I have no idea how crawl bots coming through CF without matching ‘hostname’ condition.

I tend to test removing ‘hostname’ condition in firewall rule only using ip.src control but will impact other servers in the same zone.

@sdayman yes, ufw only allow CF IPS accessing input 443.

Interesting, after I applied firewall rule (not ip.src in $trustip) block, I still see access log from some bots to my original server.

The only guess I can think is someone using CF pointing a A record to my original server real IP. So it will not hit my zone CF firewall rules but still passing through CF IPs. Isn’t a way for attackers to bypass some CF security controls?

Based on what you described the hostname should not be relevant.

As I said earlier, the block generally appears to work

however apparently still allows certain requests and that will be most likely because of some whitelisting on your side or - as I also mentioned - because you are allowing an entire AS.

Hi @sandro , thank you for looking into this issue.
Were you just sending a bunch of request from user-agent ‘okhttp’? I have already update the CF firewall rule to only allow my IP addresses, not the AS number anymore. But still see requests coming through from CF IPs.

Some 403 is returned from Nginx reverse proxy configuration, some are returned from the web application. Not returned from CF as I expected.

If you only allow your IP address you really should not get requests from anywhere else. Can you post the exact expression?

Also, as I mentioned earlier, did you check the rule order?

Also, also, I’d still rewrite the IP addresses as you currently have no way of telling who sent those requests.
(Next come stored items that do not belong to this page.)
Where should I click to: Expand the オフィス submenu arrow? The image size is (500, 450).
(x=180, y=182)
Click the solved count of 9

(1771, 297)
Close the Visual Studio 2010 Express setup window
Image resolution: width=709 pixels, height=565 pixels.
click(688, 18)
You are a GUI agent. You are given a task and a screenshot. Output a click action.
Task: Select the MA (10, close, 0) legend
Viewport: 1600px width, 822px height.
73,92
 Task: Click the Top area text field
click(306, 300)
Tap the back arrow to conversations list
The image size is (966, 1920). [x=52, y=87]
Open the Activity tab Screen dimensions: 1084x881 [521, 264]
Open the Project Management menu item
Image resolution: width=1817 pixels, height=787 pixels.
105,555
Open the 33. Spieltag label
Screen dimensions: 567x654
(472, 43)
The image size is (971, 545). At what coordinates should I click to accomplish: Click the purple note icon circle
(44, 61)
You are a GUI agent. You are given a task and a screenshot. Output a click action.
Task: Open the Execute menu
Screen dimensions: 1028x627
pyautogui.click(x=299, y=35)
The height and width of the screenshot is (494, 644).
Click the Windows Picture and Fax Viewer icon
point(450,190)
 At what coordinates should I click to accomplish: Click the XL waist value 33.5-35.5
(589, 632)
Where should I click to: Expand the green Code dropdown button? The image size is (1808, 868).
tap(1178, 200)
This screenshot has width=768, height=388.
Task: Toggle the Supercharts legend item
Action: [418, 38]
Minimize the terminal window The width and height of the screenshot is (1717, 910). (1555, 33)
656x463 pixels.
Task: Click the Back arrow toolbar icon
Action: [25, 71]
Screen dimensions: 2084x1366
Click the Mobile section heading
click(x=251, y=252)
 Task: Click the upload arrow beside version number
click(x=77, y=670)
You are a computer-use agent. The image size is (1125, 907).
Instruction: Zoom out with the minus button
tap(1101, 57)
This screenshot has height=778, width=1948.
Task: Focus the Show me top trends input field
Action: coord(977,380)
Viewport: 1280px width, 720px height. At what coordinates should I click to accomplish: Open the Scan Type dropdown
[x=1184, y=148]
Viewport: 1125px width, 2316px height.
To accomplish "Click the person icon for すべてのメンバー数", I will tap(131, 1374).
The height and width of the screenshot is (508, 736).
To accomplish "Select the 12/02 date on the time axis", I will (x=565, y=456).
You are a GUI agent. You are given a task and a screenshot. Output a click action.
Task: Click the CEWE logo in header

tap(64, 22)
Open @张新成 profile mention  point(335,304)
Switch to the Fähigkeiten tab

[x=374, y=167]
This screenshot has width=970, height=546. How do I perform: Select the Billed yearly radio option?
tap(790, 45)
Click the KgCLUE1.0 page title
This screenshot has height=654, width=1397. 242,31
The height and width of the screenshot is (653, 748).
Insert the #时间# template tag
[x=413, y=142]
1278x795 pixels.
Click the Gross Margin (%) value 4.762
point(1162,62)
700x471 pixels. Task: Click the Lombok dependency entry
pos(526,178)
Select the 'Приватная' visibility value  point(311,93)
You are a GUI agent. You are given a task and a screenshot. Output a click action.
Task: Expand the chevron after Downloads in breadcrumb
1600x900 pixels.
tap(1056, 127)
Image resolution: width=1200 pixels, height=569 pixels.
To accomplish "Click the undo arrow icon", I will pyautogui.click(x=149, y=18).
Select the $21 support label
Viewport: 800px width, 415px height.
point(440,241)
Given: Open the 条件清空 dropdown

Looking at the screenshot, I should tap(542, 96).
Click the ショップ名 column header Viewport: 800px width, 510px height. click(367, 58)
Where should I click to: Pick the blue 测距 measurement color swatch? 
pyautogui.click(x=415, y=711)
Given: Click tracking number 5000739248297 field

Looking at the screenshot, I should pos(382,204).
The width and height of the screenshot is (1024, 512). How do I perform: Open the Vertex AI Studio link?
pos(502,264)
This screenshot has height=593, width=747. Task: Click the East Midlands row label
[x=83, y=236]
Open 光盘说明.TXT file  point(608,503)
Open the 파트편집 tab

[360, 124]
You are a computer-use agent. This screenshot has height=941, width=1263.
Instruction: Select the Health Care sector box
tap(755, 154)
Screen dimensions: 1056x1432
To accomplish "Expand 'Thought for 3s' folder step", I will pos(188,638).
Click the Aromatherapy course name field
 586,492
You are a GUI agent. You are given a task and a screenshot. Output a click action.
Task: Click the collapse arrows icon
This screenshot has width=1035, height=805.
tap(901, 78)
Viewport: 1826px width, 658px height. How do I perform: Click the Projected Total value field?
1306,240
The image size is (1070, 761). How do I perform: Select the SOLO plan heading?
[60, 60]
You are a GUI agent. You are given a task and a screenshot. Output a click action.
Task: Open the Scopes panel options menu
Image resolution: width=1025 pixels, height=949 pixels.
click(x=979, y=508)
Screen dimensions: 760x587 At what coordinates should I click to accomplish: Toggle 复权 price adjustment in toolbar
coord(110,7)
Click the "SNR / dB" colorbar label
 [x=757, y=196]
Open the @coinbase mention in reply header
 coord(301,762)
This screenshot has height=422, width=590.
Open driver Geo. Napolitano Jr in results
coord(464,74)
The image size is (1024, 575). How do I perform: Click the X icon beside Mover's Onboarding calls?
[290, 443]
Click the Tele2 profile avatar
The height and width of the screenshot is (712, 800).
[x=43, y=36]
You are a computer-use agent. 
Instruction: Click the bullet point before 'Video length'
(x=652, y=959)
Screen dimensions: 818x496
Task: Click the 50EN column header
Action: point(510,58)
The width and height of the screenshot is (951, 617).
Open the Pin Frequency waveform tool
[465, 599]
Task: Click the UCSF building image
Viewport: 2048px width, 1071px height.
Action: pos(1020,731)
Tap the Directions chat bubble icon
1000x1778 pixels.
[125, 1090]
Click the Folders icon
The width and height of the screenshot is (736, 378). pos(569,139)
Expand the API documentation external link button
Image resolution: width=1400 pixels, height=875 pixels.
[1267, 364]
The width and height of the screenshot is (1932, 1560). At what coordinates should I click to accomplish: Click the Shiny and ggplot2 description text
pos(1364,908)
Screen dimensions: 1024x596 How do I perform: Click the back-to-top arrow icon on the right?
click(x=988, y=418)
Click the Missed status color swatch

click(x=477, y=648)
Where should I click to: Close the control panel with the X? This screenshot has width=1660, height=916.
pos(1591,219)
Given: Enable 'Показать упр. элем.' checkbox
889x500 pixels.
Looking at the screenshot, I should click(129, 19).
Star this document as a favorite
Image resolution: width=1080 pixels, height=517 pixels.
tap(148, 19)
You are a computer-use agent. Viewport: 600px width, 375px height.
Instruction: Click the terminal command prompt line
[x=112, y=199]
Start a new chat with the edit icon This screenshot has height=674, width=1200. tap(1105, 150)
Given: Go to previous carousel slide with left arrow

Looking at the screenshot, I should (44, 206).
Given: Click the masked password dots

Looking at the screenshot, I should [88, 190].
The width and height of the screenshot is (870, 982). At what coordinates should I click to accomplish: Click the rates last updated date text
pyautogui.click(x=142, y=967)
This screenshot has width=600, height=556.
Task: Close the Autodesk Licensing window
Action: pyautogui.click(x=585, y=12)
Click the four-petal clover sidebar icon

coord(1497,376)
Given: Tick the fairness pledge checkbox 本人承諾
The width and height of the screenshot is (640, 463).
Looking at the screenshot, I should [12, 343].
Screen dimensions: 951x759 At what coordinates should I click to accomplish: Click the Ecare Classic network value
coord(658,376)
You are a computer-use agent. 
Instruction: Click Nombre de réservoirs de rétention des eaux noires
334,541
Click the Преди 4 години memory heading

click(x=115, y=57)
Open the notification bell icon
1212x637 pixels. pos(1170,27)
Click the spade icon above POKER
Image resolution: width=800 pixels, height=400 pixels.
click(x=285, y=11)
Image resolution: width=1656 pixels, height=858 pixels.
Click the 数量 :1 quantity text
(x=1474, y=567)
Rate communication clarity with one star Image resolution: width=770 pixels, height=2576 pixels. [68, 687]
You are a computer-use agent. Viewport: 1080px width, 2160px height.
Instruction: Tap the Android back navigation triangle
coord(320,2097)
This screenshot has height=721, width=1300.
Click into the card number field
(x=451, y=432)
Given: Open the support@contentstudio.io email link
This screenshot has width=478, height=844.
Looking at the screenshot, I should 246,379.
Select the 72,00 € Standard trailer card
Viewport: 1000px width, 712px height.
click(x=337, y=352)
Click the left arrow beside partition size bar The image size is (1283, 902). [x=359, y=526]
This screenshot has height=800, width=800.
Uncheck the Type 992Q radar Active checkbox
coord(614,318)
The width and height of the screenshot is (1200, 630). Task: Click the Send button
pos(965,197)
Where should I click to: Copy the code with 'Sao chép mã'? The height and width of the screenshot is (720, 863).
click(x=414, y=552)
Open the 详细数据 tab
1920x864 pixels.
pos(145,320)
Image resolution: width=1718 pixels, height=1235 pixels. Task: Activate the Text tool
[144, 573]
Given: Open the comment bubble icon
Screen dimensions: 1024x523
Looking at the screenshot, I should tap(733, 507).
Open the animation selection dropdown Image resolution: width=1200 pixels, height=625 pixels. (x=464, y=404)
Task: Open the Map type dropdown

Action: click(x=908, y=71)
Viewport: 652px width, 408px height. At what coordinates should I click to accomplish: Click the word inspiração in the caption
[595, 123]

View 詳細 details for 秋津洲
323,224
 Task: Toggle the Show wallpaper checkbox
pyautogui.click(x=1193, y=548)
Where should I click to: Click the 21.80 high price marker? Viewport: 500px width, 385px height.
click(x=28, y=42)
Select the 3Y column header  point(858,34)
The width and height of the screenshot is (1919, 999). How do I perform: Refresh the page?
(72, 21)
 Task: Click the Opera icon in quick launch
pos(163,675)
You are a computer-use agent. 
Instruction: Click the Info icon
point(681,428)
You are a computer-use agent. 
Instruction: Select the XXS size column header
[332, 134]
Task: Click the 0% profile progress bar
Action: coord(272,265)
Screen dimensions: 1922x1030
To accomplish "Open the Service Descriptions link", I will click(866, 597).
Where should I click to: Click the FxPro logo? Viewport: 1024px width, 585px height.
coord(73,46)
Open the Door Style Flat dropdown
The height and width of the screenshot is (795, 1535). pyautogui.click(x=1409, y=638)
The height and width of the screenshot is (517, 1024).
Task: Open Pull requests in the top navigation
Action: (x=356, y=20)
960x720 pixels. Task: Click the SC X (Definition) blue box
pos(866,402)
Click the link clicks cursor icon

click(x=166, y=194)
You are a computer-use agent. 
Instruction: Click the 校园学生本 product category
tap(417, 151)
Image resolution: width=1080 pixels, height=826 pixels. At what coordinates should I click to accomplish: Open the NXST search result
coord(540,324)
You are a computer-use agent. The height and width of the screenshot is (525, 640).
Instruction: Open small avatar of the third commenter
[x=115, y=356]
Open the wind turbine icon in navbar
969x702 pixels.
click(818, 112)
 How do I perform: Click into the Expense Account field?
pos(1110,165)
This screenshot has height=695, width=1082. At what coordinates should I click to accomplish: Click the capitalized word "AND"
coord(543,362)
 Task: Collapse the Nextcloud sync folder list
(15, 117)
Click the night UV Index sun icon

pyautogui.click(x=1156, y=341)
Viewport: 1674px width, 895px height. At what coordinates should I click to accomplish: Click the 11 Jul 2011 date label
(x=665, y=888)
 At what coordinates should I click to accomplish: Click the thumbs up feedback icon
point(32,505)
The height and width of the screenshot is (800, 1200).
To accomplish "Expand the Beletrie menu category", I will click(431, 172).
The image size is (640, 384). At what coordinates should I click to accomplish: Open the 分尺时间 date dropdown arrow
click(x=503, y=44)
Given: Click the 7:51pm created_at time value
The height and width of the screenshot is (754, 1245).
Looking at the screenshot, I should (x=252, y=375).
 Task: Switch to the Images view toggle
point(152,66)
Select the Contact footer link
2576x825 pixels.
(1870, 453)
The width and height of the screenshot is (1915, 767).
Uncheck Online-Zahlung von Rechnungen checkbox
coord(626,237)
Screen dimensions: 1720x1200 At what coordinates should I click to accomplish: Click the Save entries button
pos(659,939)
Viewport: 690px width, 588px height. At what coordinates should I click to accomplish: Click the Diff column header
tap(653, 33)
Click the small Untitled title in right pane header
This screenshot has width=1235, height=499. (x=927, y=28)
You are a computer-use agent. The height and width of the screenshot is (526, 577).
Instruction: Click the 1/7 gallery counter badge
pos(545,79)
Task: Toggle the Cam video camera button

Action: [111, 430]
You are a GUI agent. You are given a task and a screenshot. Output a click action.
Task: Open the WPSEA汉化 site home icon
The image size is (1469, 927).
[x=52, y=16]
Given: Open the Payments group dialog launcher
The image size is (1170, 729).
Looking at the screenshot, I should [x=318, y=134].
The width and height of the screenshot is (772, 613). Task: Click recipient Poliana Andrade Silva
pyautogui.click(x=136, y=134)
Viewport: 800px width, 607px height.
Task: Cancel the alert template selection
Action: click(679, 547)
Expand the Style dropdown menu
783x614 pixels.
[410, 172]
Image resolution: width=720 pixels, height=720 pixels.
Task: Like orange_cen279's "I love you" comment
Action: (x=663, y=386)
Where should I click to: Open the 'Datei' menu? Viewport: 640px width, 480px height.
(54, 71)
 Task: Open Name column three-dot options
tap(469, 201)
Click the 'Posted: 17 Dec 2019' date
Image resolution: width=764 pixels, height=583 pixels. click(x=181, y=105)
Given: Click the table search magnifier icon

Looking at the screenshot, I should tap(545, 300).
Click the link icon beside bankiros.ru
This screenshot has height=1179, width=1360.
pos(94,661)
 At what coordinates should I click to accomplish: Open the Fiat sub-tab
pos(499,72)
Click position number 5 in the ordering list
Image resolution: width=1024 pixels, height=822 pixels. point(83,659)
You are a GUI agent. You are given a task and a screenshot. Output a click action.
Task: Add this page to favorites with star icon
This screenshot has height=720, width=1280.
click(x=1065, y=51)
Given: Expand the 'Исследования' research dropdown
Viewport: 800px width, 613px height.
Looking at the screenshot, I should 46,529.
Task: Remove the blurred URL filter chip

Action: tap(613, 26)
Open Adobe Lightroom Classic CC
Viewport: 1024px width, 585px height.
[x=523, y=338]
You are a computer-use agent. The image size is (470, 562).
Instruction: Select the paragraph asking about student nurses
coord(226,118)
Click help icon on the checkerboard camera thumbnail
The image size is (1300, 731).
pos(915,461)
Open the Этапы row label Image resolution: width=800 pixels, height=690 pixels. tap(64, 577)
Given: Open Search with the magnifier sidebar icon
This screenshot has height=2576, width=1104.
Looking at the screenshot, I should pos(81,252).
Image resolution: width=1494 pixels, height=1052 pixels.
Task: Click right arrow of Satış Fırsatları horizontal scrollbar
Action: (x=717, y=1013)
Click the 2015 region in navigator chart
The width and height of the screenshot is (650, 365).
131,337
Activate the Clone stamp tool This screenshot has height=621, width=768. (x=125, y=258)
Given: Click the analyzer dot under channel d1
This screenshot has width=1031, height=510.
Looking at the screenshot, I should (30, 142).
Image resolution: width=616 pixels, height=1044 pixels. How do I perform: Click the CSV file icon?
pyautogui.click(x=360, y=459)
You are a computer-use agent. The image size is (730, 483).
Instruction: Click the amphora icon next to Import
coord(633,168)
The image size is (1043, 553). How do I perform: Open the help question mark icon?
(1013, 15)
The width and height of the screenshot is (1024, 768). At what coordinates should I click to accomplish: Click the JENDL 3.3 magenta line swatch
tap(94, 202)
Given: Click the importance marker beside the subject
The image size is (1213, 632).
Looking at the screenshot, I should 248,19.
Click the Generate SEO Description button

I am on CF free plan, only created three rules in the zone.

First block rule

(http.request.uri contains "xmlrpc.php") or (http.request.uri.path contains "/wp-login.php" and ip.geoip.asnum ne 1221) or (http.request.uri.path contains "/wp-admin" and ip.geoip.asnum ne 1221) or (cf.client.bot)

Second block rule

(http.request.uri.query contains "author_name=") or 
(http.request.uri.query contains "author=" and not http.request.uri.path contains "/wp-admin/export.php") or 
(http.request.full_uri contains "wp-config.") or 
(http.request.uri.path contains "/wp-json/") or 
(http.request.uri.path contains "/wp-content/" and http.request.uri.path contains ".php") or 
(http.request.uri.path contains "phpmyadmin") or 
(http.request.uri.path contains "/phpunit") or 
(http.request.full_uri contains "<?php") or 
(http.cookie contains "<?php") or 
(http.request.full_uri contains "passwd") or 
(http.request.uri contains "/dfs/") or 
(http.request.uri contains "/autodiscover/") or 
(http.request.uri contains "/wpad.") or 
(http.request.full_uri contains "webconfig.txt") or 
(http.request.full_uri contains "vuln.") or 
(http.request.uri.query contains "base64") or 
(http.request.uri.query contains "<script") or (http.request.uri.query contains "%3Cscript") or 
(http.cookie contains "<script") or (http.referer contains "<script") or 
(upper(http.request.uri.query) contains " UNION ALL ") or (upper(http.request.uri.query)contains " SELECT ") or 
(http.request.uri.query contains "$_GLOBALS[") or (http.request.uri.query contains "$_REQUEST[") or (http.request.uri.query contains "$_POST[")

Third block rule

(not ip.src in $trustip and http.host eq "example.example.com")

$trustip list only contains 4 IP addresses.